Он нехотя, с видимой болью в душе, кивает.

— Именно эти гуманные лозунги выжгли у нас все внутри. И надо было терпеть издевательства настоящих контрреволюционеров: «заварили кашу, сами расхлёбывайте».

— Ага, значит, встречались настоящие контрреволюционеры, верно ведь? До сих пор вы говорили так, словно в лагерях были только невинные ангелы.

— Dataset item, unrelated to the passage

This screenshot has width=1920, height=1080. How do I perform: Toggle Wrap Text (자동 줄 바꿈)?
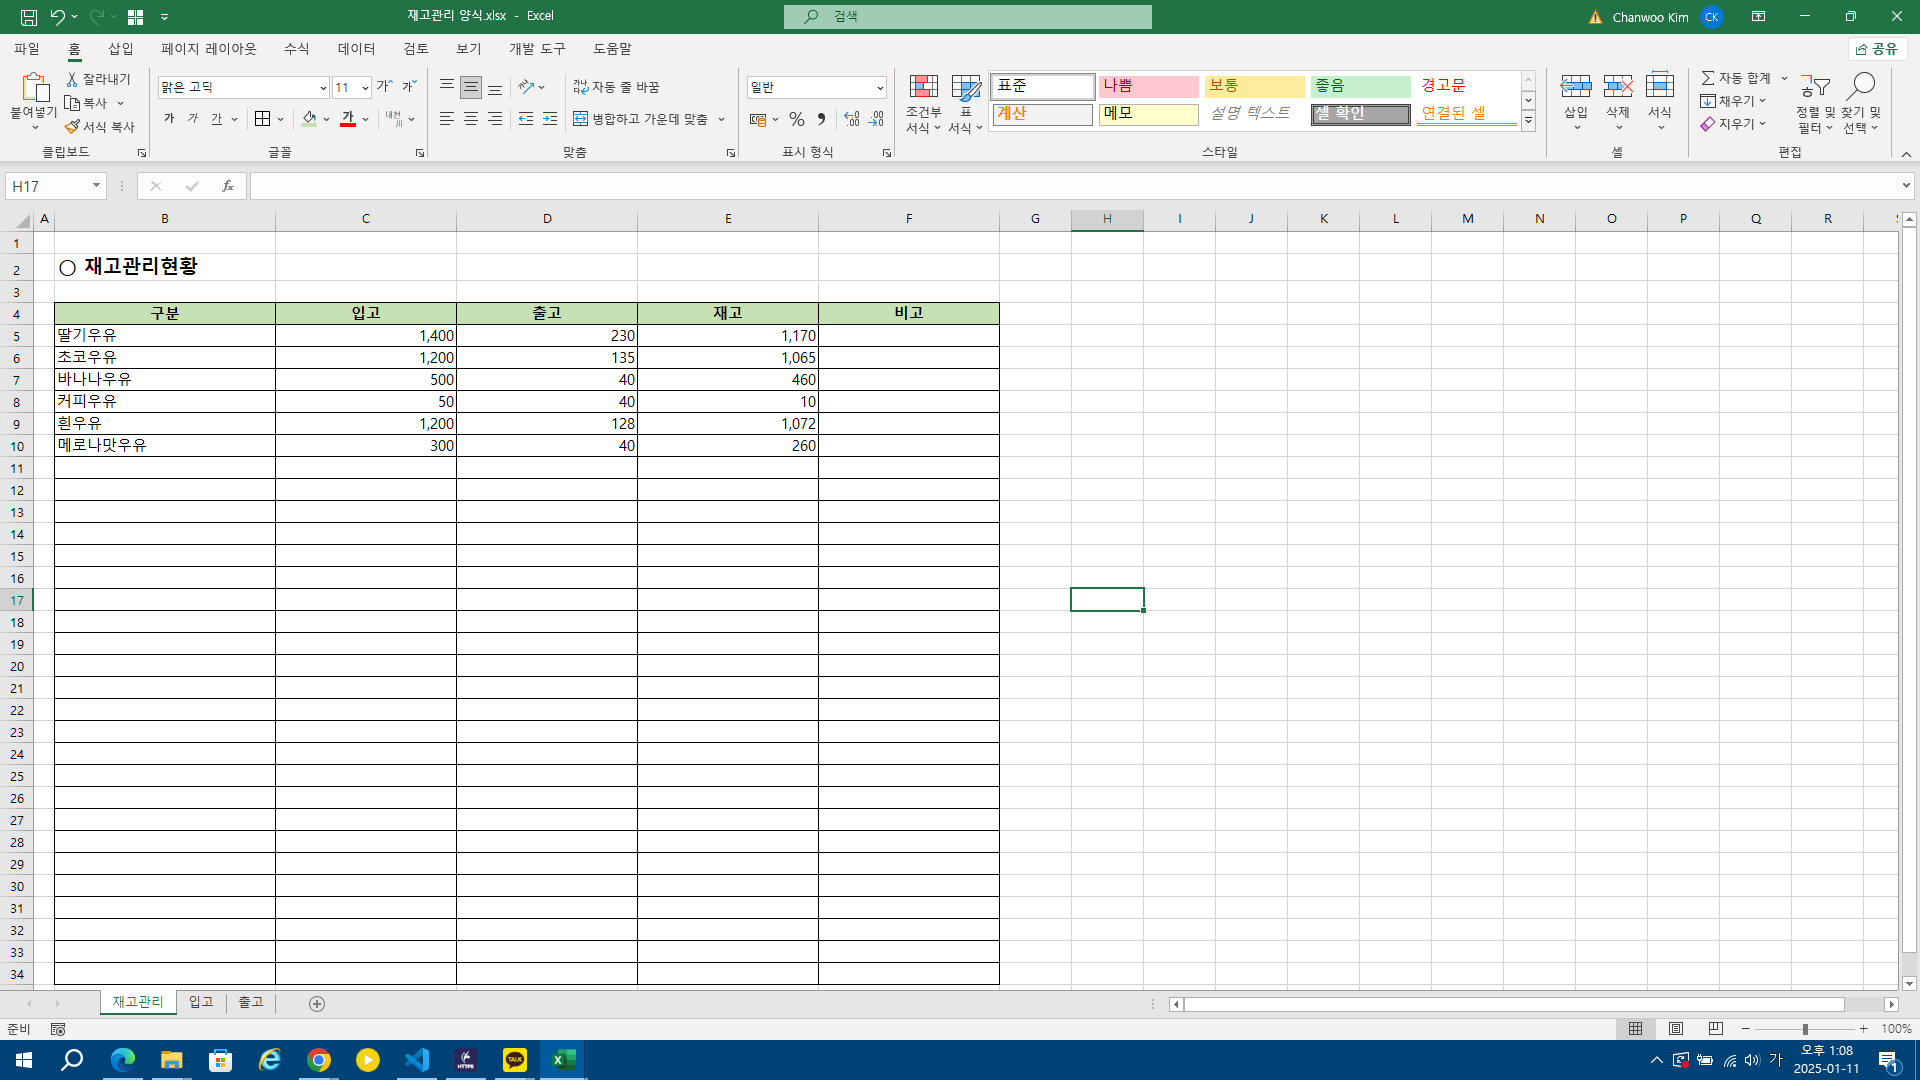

— Были и контрреволюционеры. И не случайно. Поначалу мне казалось, что я разгадал ту логику: лучше уничтожить девяносто девять невинных, чем выпустить из рук одного виновного. Потом я стал искать исторические аналогии. Вот, скажем, «смешанная система» во время Французской революции. Сажали вместе троих аристократов, двоих священников, парочку проституток, пяток-десяток якобинцев — и всех скопом на гильотину. У меня было время поразмыслить обо всем, да и личный опыт помогал. И я открыл, что «метод» — назвать это просто безумием было бы недооценкой явления, хотя это и впрямь было безумием, — метод заключался, примерно, в следующем: «Тот, кто однажды осмелился поднять руку на какую-либо, — обратите внимание, на какую-либо власть, — может осмелиться еще раз». По этому методу система, сталинская система, привела к общему знаменателю старых большевиков, бывших белогвардейцев, кронштадтских моряков, ветеранов испанской войны, австрийских шуцбундовцев и нас, конечно, — иностранных коммунистов, искавших в Союзе убежище. Это была главная масса. Не могу представить соотношений в цифрах, но добавьте к этому тех, кто «что-то сказал», и тех, кто не говорил ничего, но на кого донесли соседи. Прибавьте тех, чье положение вызывало зависть других: директоров заводов, военных, работников безопасности, кулаков — или тех, кого так называли, а кто и вправду мог не одобрять методов коллективизации. Даже тех, наверное, у кого была приличная квартира…

— Но возьмите венгров — среди них некоторые остались на свободе, хотя были и беженцами и настоящими коммунистами.

— Было несколько таких. Например, Гармош, о котором мы только что говорили. Следователь ему сказал: «В главную кампанию вас пощадили, но теперь мы, к сожалению, получили на вас донос». Некоторые порядочные венгры-коммунисты остались на свободе, но их можно сосчитать на пальцах одной руки.

— Ну, ну…

— Ладно, пусть больше. Сорок из четырех тысяч. И около того — сорок — вернулись назад. Но что осталось от меня, который — чудо из чудес! — вернулся?

— Остался переживший сильное потрясение интеллигент. Я понимаю ваши колебания, но ведь и ваше классовое происхождение и ваше прошлое делают вас одним из нас.

— Моя вера в нынешнюю форму рабочего движения, моя вера в справедливость коммунистического государства пошатнулась.

— Типичный пример интеллигентского шатания.

— А вы сами/ вы никогда не ощущали таких шатаний?

— Нет. Моя вера в коммунизм еще больше окрепла после всего, что я видел на Западе.

— Это вполне возможно. Но если вы по-настоящему верите, если вы тут воплощаете рабочий класс, какого дьявола вы вообще со мной разговариваете? Почему вы не приказали своему вьпнибале-капралу, или кто он там, сержант, — выкинуть меня за дверь? Почему я все еще здесь? Выгоните меня, еще есть время. Вам не придется на меня доносить. Ну, выгоняйте же!